**GOAL:**
Convert the lines from the one with "You are a GUI" to the one with "click(x=262, y=976)", both included, into a Markdown table with the columns No. and Line, numbering each line and skipping blank ones. Leave the pictures out.

**MATERIAL SHOWN:**
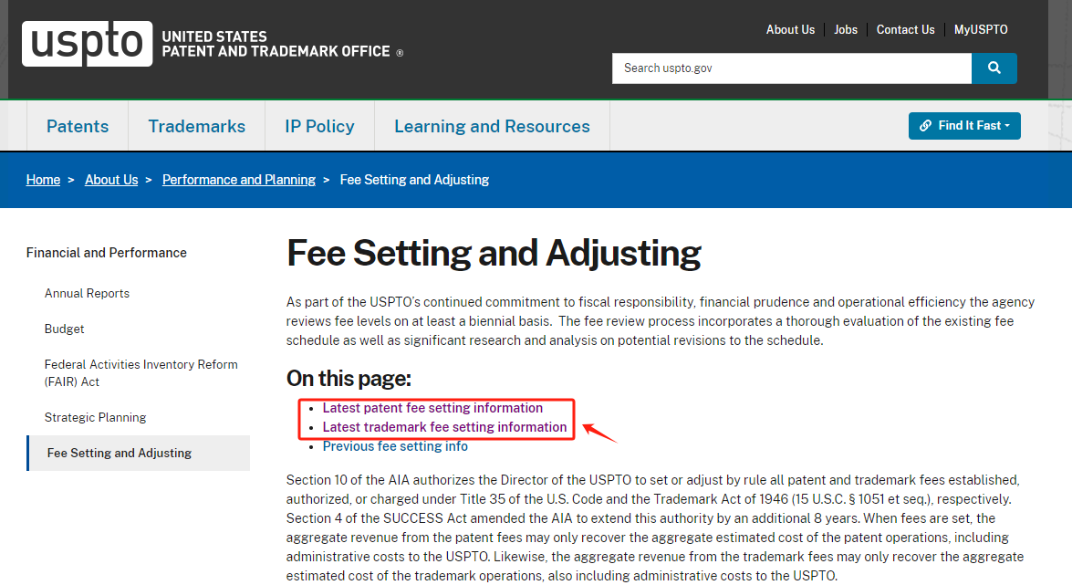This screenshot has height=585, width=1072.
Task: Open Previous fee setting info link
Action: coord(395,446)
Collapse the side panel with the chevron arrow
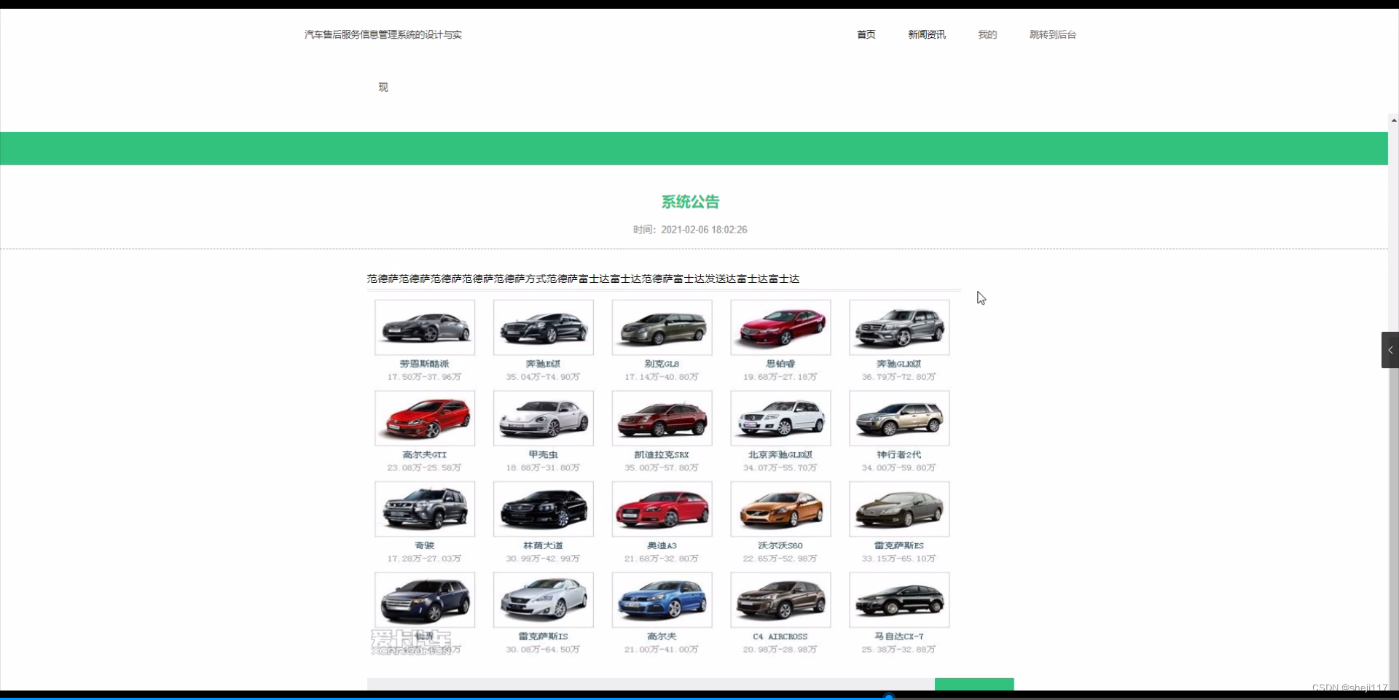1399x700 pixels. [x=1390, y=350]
==
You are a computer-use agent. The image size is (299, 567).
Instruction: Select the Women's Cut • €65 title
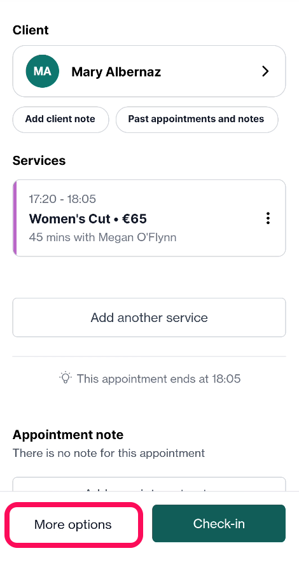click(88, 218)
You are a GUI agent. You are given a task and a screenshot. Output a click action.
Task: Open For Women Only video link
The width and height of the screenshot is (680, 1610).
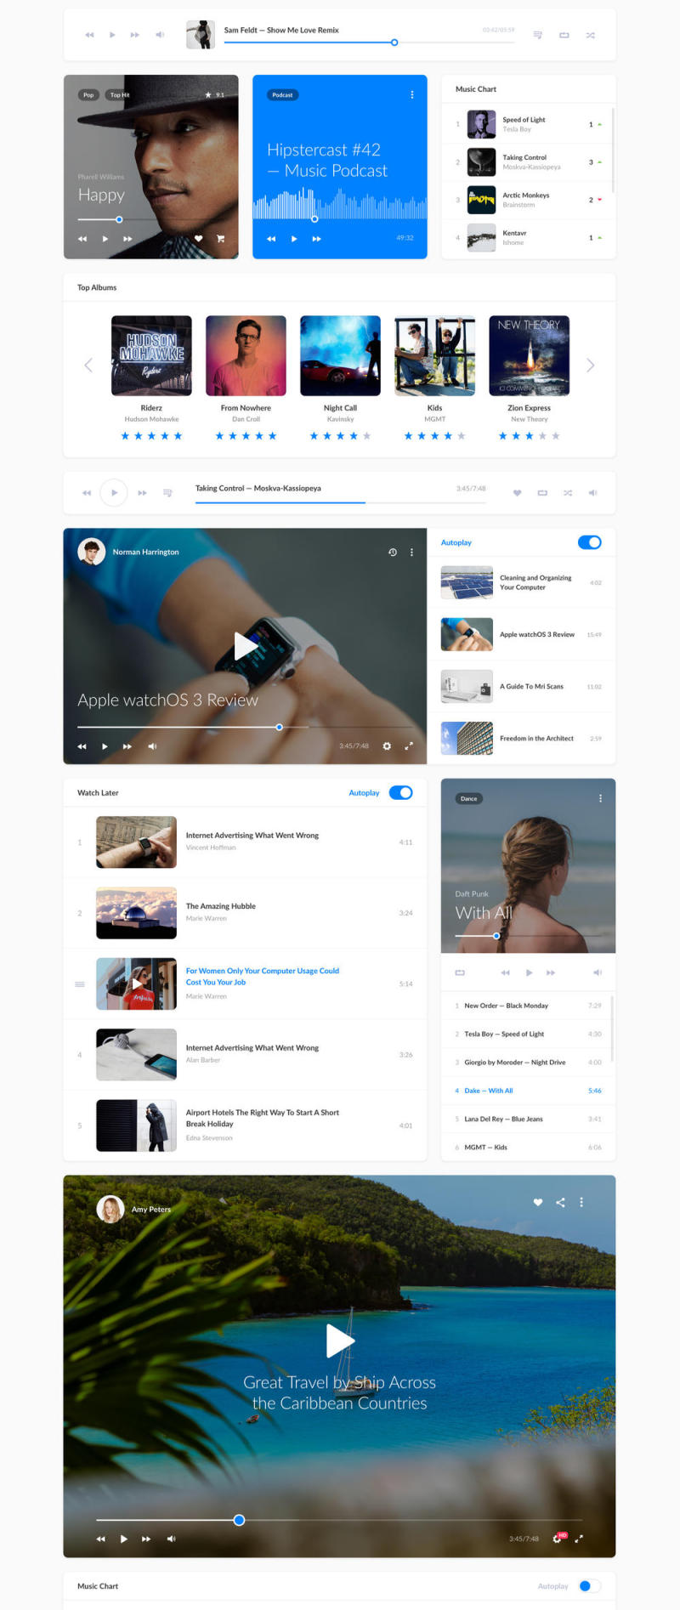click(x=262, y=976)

**ANSWER IN FULL:**
| No. | Line |
|---|---|
| 1 | You are a GUI agent. You are given a task and a screenshot. Output a click action. |
| 2 | Task: Open For Women Only video link |
| 3 | The width and height of the screenshot is (680, 1610). |
| 4 | click(x=262, y=976) |